Update: This paper has been accepted to AISTATS. As far as I can see, in exactly the same version that I review here.
This preprint by Maclaurin, Duvenaud and Adams suggested to be a very interesting read. Their idea is that stochastic optimization of a Bayesian Model could be seen as sampling from a variational approximation of the target distribution. Indeed this does not seem surprising given the consistency results for Stochastic Gradient Langevin Dynamics by Teh et al. A major gist of the paper is that the variational approximation can be used to estimate a lower bound of the models marginal likelihood/model evidence. This estimate is used throughout evaluations.

However in its current version the paper exhibits several weaknesses, the least of which is the experiments, with which I will start (using the psychologically researched foot-in-the-door-technique 😉 ). In their first experiment they optimized the parameters of a neural network without regularization on the parameters. This is equivalent to using an improper prior – but this makes the marginal likelihood completely useless for Bayesian model comparison because of the Marginalization Paradox. Basically the problem is that improper priors are only known proportionally – and marginal likelihood could be anything because of that. To get an intuition for this, observe that the marginal likelihood satisfies \int p(\textrm{Data}\vert \theta) \textrm{d}p(\theta) = C\int p(\textrm{Data}\vert \theta){d}\theta, where C is some constant that can be anything because p(\theta){\propto}C is always a correct characterization of the improper prior. In the other experiments, a statement on whether the prior is proper or improper is absent.

Also they claim that sampling from some distribution q and taking a stochastic gradient step computed from the partial posterior, they are able to compute the Jacobian for this step. This however is impossible because the gradient step is not bijective. Consider for example a univariate Gaussian distribution and taking a gradient step. You could end up at the mode from two values of equal log posterior density and equally large gradients pointing towards the mode. But if you can end up at the mode from two different points, then the gradient step is not injective and thus definitely not bijective. Hence no computable Jacobian transformation. I hit upon the same problem in my early ideas for Gradient Importance Sampling, which is why in that algorithm the gradient is not used for an optimization step after sampling but rather to inform the sampling distribution.

A further problem is that they seem to assume that evaluating the log posterior of only part of the data represents an unbiased estimate of the log posterior using all of the data. This is not true, in fact using minibatches can introduce small sampling bias – this being the reason that Consensus Monte Carlo introduces a Jackknife debiasing procedure and the motivation behind Heiko Strathmanns work on removing subsampling bias in MCMC for big data (another example being the paper on tall data by Remi Bardenet, Arnaud Doucet and Chris Holmes).

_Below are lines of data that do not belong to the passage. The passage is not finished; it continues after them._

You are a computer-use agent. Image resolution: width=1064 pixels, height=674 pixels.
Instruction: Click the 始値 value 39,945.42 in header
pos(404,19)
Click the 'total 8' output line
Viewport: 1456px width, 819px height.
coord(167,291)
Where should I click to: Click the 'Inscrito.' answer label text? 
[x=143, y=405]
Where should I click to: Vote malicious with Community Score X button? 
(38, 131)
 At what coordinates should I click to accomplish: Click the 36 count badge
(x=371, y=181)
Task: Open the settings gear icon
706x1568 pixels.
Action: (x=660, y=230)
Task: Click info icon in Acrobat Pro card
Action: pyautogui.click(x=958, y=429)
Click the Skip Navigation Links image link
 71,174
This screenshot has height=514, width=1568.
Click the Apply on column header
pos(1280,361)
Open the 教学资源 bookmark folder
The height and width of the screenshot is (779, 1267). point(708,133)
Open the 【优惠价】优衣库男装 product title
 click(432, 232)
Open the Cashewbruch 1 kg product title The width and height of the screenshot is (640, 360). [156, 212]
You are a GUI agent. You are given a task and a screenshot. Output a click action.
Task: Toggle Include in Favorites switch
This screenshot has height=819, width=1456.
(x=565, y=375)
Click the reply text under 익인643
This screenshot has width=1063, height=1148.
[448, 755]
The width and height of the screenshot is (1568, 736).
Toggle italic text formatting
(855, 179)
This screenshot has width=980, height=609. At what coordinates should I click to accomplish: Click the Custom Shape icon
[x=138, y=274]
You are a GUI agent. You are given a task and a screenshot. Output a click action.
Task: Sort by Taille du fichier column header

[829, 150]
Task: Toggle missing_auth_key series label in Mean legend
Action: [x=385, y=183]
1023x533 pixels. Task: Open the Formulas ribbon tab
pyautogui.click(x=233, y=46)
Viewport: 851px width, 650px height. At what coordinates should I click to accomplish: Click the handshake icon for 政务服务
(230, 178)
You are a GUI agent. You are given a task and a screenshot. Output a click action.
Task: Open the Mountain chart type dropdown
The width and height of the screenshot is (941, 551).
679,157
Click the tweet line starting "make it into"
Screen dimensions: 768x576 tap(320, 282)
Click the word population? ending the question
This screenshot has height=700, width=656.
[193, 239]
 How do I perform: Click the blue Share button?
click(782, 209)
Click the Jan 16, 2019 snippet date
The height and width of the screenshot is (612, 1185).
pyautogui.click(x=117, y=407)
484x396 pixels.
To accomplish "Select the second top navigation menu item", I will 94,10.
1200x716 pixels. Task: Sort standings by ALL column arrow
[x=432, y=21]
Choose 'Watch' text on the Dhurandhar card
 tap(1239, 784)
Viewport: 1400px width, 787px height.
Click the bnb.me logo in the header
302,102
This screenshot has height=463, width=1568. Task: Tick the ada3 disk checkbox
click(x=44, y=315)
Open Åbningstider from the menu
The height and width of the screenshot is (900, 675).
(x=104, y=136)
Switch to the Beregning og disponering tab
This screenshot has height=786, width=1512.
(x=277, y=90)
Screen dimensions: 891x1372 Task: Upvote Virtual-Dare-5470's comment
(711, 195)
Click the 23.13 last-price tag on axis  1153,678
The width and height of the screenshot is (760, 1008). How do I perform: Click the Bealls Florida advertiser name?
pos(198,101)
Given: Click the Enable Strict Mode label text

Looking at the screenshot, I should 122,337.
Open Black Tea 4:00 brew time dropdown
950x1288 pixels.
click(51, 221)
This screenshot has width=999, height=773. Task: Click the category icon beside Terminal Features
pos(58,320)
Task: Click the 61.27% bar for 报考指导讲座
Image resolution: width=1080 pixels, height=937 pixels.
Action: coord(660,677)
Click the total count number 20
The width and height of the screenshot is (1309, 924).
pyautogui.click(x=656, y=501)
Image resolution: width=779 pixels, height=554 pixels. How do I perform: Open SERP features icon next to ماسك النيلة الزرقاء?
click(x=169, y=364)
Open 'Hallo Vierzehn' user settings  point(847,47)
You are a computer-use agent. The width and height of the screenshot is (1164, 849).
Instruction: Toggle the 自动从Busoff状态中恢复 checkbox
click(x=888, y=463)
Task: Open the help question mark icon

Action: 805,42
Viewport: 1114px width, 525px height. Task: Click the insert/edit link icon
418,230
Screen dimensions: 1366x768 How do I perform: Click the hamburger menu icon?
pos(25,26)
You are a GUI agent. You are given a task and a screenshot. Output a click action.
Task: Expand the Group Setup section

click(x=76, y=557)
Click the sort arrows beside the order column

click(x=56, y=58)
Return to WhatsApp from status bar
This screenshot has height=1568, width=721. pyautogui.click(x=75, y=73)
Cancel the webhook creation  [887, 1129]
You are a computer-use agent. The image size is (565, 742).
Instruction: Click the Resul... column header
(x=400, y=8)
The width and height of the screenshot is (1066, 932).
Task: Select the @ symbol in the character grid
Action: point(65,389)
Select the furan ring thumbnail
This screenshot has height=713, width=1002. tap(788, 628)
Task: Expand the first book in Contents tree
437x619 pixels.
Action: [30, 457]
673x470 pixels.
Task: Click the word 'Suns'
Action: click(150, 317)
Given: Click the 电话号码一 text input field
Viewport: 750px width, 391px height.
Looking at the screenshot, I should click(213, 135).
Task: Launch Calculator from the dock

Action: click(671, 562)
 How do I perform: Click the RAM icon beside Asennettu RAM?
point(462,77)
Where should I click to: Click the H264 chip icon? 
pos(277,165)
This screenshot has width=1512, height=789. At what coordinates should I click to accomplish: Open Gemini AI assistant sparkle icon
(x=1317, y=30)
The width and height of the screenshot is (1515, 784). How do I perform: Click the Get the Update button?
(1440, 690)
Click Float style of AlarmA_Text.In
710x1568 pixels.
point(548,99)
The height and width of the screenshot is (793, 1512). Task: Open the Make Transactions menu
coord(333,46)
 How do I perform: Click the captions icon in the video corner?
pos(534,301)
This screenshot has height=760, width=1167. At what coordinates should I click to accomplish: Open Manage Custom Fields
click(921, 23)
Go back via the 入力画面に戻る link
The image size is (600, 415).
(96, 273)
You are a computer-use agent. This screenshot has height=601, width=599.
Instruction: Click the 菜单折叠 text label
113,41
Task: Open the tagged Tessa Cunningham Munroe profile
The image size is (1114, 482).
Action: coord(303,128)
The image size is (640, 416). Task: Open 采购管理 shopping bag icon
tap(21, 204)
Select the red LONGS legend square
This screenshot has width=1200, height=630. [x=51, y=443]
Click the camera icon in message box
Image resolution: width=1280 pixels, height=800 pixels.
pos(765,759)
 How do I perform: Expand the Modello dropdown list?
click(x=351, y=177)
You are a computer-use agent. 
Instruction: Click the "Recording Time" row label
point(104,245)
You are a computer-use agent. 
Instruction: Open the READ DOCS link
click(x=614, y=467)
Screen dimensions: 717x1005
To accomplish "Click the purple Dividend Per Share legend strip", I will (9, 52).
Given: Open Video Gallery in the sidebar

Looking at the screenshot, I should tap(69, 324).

Finally, and I’ll end here, they state that a limitation of their method might be that

using only a single sample to estimate both the expected likelihood as well as the entropy of an entire distribution will necessarily have high variance under some circumstances

This is understating things – I’m not sure a single sample will have finite variance at all.

I really hope that they can improve on this work, but it won’t be a piece of cake.

EDIT:  I talked to David Duvenaud at his poster at a NIPS workshop today. While I still think my objections are valid, I was harsher than I wished I had been (I wanted to be constructive, but I just have no idea how one could proceed and ended up just criticizing, which must have been very frustrating). Just to clarify: even when you do not end up at the mode after a gradient step, the step still is not invertible, resulting in it being not bijective.